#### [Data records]

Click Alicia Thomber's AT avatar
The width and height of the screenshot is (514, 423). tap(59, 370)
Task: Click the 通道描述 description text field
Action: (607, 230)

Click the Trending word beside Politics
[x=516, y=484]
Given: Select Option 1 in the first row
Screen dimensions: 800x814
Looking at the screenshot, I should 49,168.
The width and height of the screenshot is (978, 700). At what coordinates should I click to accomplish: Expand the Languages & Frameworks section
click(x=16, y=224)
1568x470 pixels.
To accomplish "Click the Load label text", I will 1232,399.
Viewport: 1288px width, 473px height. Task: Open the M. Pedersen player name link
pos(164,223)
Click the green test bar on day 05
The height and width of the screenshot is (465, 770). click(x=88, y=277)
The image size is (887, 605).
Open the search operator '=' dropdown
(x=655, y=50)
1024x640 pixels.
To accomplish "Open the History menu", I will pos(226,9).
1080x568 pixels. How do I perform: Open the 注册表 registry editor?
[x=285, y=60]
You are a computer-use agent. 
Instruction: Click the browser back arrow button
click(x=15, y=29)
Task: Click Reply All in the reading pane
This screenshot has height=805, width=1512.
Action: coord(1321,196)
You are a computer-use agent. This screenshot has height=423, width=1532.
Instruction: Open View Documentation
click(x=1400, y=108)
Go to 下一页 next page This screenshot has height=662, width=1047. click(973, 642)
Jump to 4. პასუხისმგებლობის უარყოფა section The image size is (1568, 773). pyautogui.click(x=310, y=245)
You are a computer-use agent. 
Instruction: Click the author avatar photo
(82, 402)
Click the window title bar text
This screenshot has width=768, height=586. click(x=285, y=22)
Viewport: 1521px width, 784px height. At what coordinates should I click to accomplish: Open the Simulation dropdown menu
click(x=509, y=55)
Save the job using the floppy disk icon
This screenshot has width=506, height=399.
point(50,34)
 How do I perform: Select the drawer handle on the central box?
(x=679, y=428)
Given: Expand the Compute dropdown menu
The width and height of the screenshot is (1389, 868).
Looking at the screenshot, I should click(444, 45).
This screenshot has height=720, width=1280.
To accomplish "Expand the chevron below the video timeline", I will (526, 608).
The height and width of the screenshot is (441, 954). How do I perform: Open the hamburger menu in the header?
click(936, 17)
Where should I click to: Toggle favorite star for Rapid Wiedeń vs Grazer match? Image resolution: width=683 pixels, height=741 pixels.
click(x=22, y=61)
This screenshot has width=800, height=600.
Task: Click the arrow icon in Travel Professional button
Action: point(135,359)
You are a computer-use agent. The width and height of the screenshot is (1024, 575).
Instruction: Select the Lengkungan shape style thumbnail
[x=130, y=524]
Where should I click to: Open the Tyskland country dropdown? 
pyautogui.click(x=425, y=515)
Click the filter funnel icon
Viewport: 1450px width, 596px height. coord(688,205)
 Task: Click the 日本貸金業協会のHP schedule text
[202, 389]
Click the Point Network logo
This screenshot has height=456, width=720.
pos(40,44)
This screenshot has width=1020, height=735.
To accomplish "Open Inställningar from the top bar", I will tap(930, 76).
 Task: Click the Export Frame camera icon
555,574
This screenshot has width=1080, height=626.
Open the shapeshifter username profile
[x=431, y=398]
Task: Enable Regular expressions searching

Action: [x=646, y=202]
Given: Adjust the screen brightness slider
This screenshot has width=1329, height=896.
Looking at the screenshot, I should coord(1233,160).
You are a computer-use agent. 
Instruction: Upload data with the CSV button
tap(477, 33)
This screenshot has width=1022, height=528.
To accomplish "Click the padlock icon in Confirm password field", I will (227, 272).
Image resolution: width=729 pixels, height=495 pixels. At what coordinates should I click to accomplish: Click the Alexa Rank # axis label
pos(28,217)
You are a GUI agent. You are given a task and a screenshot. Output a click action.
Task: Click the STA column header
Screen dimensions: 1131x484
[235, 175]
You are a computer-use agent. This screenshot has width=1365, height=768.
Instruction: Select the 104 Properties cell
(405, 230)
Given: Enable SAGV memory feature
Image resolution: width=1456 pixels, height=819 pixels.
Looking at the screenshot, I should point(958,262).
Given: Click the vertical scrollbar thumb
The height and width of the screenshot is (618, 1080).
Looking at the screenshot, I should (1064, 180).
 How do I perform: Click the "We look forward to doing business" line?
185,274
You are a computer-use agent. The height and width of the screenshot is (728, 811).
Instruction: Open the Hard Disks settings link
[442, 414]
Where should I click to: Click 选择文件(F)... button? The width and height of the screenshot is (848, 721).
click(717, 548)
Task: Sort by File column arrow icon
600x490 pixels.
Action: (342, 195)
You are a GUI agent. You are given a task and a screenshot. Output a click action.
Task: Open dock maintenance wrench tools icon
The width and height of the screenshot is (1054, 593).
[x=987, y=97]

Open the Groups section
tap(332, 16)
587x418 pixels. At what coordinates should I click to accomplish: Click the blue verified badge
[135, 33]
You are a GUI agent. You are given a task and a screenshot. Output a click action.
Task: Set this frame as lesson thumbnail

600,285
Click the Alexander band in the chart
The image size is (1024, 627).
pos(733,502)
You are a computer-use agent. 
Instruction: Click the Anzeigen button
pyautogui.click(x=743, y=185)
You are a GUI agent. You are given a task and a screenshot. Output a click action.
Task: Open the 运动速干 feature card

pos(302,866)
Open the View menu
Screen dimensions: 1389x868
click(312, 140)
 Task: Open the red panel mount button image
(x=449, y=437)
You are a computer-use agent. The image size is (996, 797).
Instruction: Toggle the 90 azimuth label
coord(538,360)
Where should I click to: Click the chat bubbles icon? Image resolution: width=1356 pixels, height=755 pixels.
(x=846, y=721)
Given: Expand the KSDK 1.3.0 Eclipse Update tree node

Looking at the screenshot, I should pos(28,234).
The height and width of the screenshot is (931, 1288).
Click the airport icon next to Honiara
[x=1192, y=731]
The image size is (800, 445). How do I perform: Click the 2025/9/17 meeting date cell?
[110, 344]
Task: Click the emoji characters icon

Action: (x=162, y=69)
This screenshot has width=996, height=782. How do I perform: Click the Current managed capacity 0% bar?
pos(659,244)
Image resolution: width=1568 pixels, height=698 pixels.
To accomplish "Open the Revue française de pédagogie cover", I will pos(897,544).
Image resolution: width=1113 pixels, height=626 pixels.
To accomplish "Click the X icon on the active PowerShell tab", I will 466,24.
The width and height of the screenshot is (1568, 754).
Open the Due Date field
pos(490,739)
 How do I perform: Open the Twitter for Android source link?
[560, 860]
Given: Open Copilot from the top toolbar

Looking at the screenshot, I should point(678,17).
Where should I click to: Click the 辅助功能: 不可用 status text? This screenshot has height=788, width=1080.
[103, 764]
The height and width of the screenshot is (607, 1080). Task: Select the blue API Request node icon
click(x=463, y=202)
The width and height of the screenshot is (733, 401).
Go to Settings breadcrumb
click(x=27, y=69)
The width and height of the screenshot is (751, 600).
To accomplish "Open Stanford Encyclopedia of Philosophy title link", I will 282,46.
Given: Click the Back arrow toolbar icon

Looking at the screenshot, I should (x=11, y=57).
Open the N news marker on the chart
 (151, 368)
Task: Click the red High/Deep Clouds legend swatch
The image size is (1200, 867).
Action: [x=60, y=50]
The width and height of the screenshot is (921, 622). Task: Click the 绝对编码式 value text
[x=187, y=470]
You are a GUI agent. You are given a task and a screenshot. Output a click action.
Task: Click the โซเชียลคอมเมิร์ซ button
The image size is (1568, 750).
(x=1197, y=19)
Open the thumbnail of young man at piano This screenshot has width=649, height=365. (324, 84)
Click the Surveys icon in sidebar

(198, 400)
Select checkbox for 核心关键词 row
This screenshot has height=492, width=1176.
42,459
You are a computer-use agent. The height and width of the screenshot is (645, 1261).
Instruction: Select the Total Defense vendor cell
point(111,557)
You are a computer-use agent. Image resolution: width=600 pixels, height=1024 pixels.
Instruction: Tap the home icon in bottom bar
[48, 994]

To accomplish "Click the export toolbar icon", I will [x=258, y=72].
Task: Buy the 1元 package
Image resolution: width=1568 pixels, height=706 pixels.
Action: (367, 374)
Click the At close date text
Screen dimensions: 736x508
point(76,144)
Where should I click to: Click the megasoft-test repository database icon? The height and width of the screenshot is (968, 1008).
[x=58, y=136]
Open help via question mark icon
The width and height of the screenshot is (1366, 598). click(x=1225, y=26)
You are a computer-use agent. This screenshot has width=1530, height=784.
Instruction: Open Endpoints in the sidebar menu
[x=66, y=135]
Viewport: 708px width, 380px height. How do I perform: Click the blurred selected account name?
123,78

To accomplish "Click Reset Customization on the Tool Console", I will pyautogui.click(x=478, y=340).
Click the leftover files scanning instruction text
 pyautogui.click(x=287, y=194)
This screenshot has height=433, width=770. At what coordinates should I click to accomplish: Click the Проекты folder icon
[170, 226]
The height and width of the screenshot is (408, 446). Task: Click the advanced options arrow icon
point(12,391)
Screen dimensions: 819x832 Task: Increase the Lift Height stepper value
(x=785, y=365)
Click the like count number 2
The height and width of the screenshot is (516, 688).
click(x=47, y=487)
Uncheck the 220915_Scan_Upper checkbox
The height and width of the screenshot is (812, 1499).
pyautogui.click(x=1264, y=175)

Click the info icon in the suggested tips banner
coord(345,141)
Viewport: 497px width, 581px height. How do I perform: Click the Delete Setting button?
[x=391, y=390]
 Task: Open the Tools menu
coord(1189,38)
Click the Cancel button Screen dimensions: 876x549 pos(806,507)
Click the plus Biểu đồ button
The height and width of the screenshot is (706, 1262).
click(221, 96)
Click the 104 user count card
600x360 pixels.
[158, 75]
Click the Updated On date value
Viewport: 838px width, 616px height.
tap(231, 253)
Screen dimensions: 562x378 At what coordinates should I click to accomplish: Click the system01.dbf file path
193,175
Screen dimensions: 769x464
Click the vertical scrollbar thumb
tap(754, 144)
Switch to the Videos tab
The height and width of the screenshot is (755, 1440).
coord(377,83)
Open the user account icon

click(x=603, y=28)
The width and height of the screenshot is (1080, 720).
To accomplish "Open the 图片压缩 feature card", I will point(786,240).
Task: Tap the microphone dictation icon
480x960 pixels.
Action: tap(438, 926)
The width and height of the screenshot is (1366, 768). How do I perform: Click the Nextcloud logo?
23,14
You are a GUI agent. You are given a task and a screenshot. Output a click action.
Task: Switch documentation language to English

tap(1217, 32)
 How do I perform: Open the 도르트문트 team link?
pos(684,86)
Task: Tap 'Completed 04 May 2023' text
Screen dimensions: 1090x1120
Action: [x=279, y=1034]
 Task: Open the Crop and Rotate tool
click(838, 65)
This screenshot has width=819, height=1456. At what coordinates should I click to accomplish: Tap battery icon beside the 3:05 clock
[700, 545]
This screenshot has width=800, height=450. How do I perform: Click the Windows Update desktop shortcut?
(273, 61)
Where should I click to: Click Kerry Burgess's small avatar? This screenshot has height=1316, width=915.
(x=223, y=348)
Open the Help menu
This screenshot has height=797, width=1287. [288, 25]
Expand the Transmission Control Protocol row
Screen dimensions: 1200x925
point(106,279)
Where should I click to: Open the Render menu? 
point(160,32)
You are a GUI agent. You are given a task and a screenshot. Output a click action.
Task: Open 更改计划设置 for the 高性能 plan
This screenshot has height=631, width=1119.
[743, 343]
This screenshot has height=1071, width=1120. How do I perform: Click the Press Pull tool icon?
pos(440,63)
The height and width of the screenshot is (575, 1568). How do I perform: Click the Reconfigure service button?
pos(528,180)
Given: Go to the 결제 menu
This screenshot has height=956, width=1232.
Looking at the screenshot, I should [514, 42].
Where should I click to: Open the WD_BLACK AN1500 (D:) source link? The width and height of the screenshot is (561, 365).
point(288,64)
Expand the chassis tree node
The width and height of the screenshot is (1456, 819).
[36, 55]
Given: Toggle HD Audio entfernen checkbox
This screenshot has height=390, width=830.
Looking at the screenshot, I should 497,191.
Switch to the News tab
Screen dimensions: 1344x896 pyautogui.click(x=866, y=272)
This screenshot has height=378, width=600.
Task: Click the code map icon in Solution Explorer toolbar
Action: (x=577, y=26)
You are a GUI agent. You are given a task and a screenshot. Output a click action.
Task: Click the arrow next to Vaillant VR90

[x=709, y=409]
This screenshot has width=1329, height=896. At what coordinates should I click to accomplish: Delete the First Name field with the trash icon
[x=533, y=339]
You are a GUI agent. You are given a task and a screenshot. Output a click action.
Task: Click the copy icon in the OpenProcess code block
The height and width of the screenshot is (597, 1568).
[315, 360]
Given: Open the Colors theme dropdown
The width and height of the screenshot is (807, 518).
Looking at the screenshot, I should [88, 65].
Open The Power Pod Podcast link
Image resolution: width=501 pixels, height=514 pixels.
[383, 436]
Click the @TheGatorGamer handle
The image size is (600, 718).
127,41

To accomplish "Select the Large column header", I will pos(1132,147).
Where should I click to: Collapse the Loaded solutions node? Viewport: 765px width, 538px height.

#### [Task statement]
Select every line in the records above that contains the word "column".

#### [Response below]
Task: Click the STA column header
Task: Sort by File column arrow icon
To accomplish "Select the Large column header", I will pos(1132,147).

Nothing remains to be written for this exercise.